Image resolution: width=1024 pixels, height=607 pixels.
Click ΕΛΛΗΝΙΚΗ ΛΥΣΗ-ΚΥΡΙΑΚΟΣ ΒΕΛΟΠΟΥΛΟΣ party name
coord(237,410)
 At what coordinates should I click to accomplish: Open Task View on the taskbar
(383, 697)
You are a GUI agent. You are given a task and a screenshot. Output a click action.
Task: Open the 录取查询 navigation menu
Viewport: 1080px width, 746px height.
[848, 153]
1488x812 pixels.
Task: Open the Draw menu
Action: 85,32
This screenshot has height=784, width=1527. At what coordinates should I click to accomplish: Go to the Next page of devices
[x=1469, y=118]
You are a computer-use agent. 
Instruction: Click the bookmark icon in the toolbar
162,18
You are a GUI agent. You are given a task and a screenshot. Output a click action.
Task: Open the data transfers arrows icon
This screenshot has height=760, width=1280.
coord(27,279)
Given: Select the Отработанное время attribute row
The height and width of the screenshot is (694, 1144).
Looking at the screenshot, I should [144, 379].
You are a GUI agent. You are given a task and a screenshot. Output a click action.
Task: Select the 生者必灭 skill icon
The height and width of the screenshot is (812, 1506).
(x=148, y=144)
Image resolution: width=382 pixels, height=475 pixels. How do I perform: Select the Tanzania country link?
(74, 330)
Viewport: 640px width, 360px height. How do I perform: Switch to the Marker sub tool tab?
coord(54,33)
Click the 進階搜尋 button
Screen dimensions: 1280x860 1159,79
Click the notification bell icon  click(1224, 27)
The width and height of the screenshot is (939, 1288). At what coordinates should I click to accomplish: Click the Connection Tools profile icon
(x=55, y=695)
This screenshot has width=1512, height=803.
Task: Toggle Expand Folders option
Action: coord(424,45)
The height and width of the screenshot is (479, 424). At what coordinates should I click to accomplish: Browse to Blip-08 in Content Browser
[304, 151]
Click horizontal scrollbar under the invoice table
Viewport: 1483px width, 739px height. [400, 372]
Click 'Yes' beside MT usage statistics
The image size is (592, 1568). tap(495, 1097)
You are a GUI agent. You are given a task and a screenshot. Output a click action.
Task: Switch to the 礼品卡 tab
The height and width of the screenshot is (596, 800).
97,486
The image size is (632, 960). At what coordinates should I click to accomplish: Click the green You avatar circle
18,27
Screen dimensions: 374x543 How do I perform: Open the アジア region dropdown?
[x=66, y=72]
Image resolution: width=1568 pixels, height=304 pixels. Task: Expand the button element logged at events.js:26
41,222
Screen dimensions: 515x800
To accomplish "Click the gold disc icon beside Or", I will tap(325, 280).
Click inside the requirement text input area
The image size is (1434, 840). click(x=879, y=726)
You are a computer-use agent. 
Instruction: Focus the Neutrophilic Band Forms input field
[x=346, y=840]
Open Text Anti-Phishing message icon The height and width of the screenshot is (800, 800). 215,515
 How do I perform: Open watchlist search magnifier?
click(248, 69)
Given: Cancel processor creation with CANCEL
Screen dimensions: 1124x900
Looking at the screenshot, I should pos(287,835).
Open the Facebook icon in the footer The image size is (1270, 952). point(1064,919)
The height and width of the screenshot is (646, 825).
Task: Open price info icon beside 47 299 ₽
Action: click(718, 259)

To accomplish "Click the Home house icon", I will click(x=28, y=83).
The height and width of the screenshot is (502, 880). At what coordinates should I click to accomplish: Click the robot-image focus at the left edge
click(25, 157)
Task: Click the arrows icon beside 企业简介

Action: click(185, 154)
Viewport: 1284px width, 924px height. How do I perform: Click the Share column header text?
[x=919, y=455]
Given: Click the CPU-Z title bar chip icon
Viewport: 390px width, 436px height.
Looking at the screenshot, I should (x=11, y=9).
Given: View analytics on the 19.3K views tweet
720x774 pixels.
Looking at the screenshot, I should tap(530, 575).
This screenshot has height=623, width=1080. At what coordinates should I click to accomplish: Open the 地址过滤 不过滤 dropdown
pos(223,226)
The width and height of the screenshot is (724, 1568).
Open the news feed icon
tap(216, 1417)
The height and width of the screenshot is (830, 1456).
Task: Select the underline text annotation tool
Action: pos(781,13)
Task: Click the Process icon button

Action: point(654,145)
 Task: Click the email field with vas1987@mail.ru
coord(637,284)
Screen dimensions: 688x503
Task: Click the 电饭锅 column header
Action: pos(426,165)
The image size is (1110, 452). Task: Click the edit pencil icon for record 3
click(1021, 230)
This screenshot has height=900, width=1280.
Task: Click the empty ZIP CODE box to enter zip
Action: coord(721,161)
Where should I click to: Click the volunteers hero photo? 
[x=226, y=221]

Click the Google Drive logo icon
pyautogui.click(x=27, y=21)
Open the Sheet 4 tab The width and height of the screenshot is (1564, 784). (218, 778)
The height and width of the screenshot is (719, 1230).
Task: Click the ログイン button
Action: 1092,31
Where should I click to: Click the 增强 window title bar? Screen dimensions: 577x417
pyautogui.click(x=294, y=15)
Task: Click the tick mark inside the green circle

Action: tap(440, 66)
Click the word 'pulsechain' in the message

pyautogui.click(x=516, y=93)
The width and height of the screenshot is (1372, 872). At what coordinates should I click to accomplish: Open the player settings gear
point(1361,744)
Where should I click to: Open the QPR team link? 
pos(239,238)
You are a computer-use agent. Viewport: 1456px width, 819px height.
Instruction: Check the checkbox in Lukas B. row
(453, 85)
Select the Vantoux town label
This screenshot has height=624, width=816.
-=-=-=-=-
§ PROBLEM DETAILS
Give the data that begins at the line containing "The height and width of the screenshot is (502, 880)." and ends after the line containing "[x=919, y=455]" as a two-column CSV with the columns text and answer. Include one row for each text paired with its answer, and put each value in a single quoted field with any line breaks replaced by spaces.

§ RESULT OF THE EXERCISE
text,answer
"The height and width of the screenshot is (502, 880). At what coordinates should I click to accomplish: Click the robot-image focus at the left edge","click(25, 157)"
"Task: Click the arrows icon beside 企业简介","Action: click(185, 154)"
"Viewport: 1284px width, 924px height. How do I perform: Click the Share column header text?","[x=919, y=455]"